What needs to be done:
Write out each record exactly and skip every image.

##### Dataset content #####

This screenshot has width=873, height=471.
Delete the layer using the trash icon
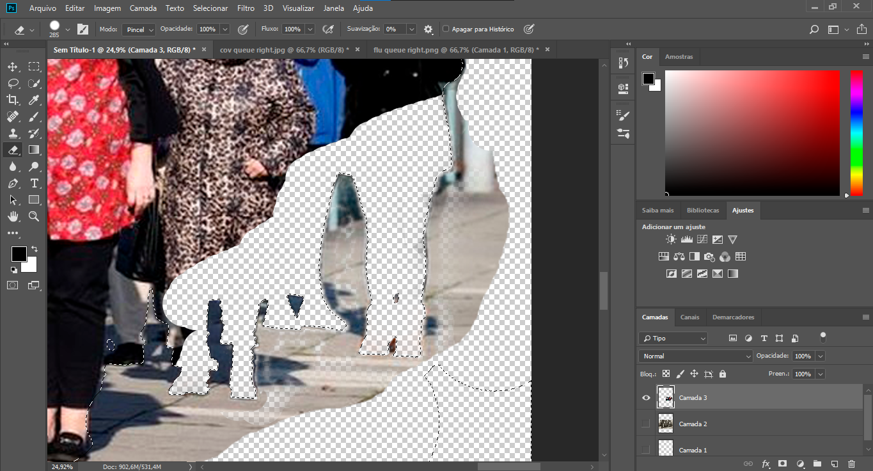click(851, 464)
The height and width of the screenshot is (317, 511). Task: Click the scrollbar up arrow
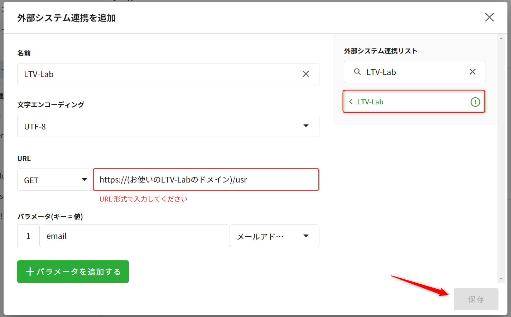point(501,38)
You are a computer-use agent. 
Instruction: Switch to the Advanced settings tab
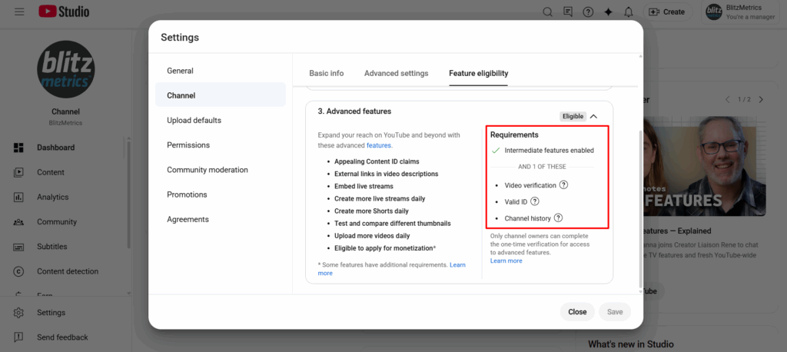396,73
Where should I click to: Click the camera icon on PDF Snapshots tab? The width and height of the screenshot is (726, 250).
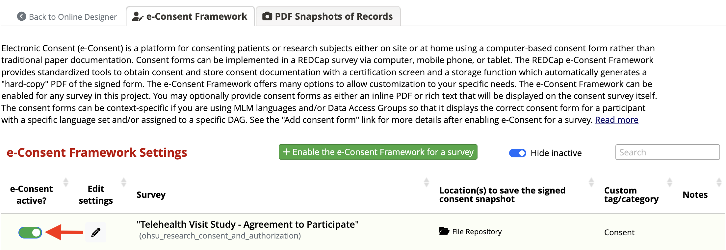267,16
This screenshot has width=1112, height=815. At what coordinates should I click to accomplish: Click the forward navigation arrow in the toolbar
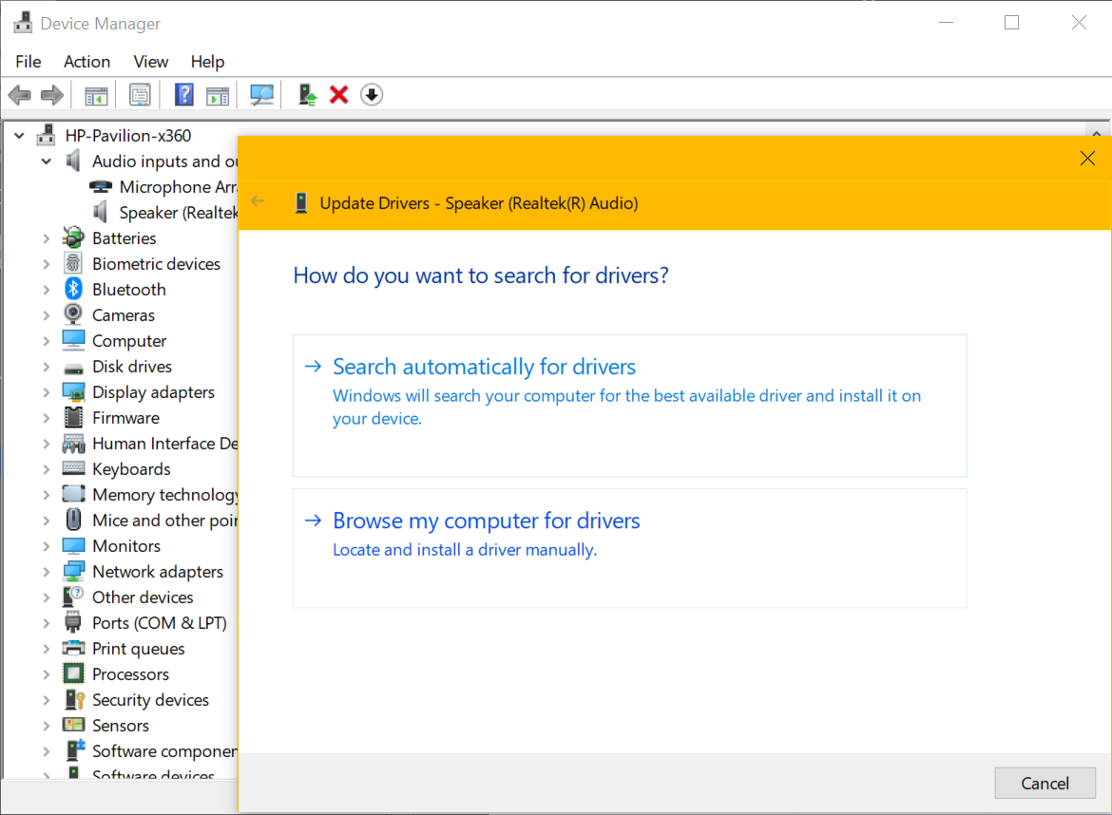point(51,94)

#####

Answer:
This screenshot has width=873, height=471.
Delete the layer using the trash icon
click(851, 464)
The height and width of the screenshot is (317, 511). Task: Click the scrollbar up arrow
point(501,38)
You are a computer-use agent. 
Instruction: Switch to the Advanced settings tab
396,73
Where should I click to: Click the camera icon on PDF Snapshots tab? The width and height of the screenshot is (726, 250).
267,16
This screenshot has width=1112, height=815. At what coordinates should I click to accomplish: Click the forward navigation arrow in the toolbar
point(51,94)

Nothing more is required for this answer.